Comparative mapping synthesis report covering 35 European countries just launched

After two years of intensive, complex and passionate work involving over 70 national researchers and 750 stakeholders, the comparative Synthesis Report of the update of the European social enterprise mapping has just been launched.

As it is stated in the acknowledgement of the Report, endeavors aiming at creating collective knowledge generally involve significant levels of interaction and exchange among individuals and institutions participating. Moreover, there are plenty of unexpected situations – some more challenging than others –, lessons learned and anecdotes.

As part of the EU Coordination Team of this vast research and research coordination effort together with its institutional member Euricse, EMES has always focused on the professional rigor and positive attitude. Combined, these usually produce powerful and long-lasting outcomes such as the Report that we are presenting.

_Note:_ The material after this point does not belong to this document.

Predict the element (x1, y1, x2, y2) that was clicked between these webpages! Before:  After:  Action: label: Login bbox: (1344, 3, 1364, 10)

There are plenty of people to be thanked and they are duly listed in the initial pages of the report. EMES director, Rocío Nogales, member of the EU Coordination Team and co-author of the Synthesis Report, states: “As an international research network with over 350 members across more than 50 countries, we would like to emphasize the value of this community to pull together such effort.” Indeed, more than half of the researchers involved in this mapping are members of EMES, making our network highly relevant to ensure that social enterprises become more visible and well known. Mapping exercises constitute a crucial step for policymakers and other stakeholders to be able to act upon a wealth of data, analysis and cases like the ones included in this mapping update.

As Nicolas Schmit, Commissioner for Jobs and Social Rights, states in the foreword of this Synthesis Report: “social enterprises contribute to important policy objectives, such as job creation, inclusiveness, equal opportunities, sustainability and civic participation. They are an excellent example of an “economy that works for people”—a high priority for the European Commission.”

 

The 21 country reports available as of now (the remaining 7 will come shortly), as well as the 7 country fiches, can be downloaded from the European Commission “Social entrepreneurship” page.

Coming soon the 7 country reports that were already updated in 2016 as well as the Executive Summaries in English, French and German.